▸ Task 1
According to the htdig mailing-list reply on the META robots tag problem, which source file does the patch change?
▸ Task 2
Continue the htdig mailing-list reply on the META robots tag problem from its last sentence.

▸ Source extract
Re: htdig: meta robots tag problem


Geoff Hutchison (Geoffrey.R.Hutchison@williams.edu)
Fri, 25 Sep 1998 15:48:51 -0400


>However, htsearch doesn't report the pages with this meta tag (I
>assume they were not indexed, right?). Is this htdig bug, or
>mistake on my part? What is a correct way of achieving the
>desire effect?

So for all those afflicted with this bug (probably many of us), I
apologize. I made a big thinko with differing versions of my META robots
patches. Below is a patch to HTML.cc with a variety of fixes, including the
META robots behavior. I hope it will fix the problems intended. :-)
Hopefully this will also fix the error seen in this file under gcc-2.7.2.
Since I don't have this compiler around anymore, please let me know if it
disappears.

I'll point out that these kinds of fixes go into the CVS tree all the time.

▸ Dataset section
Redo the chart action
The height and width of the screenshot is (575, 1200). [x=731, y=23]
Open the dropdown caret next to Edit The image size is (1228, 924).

▸ Task answer 1
HTML.cc

▸ Task answer 2
If you don't mind living on the edge, you might consider the public CVS
tree. For instructions, check out
<http://dev.htdig.org/cvsinstructions.html>

-Geoff Hutchison
Williams Students Online
http://wso.williams.edu/

*** htdig3.dev/htdig/HTML.cc Wed Sep 23 14:55:44 1998
--- htdig-3.1.0b1/htdig/HTML.cc Tue Sep 8 15:12:30 1998
***************
*** 4,25 ****
  // Implementation of HTML
  //
  // $Log: HTML.cc,v $
- // Revision 1.13 1998/09/23 14:58:21 ghutchis
- //
- // Many, many bug fixes
- //
- // Revision 1.12 1998/09/18 18:45:55 ghutchis
- //
- // YABF (Yet another bug fix)
- //
- // Revision 1.11 1998/09/18 02:38:08 ghutchis
- //
- // Bug fixes for 3.1.0b2
- //
- // Revision 1.10 1998/09/10 04:16:25 ghutchis
- //
- // More bug fixes.
- //
  // Revision 1.9 1998/09/08 03:29:09 ghutchis
  //
  // Clean up for 3.1.0b1.
--- 4,9 ----
***************
*** 52,58 ****
  //
  //
  #if RELEASE
! static char RCSid[] = "$Id: HTML.cc,v 1.13 1998/09/23 14:58:21 ghutchis
Exp $";
  #endif

  #include "htdig.h"
--- 36,42 ----
  //
  //
  #if RELEASE
! static char RCSid[] = "$Id: HTML.cc,v 1.9 1998/09/08 03:29:09 ghutchis
Exp $";
  #endif

  #include "htdig.h"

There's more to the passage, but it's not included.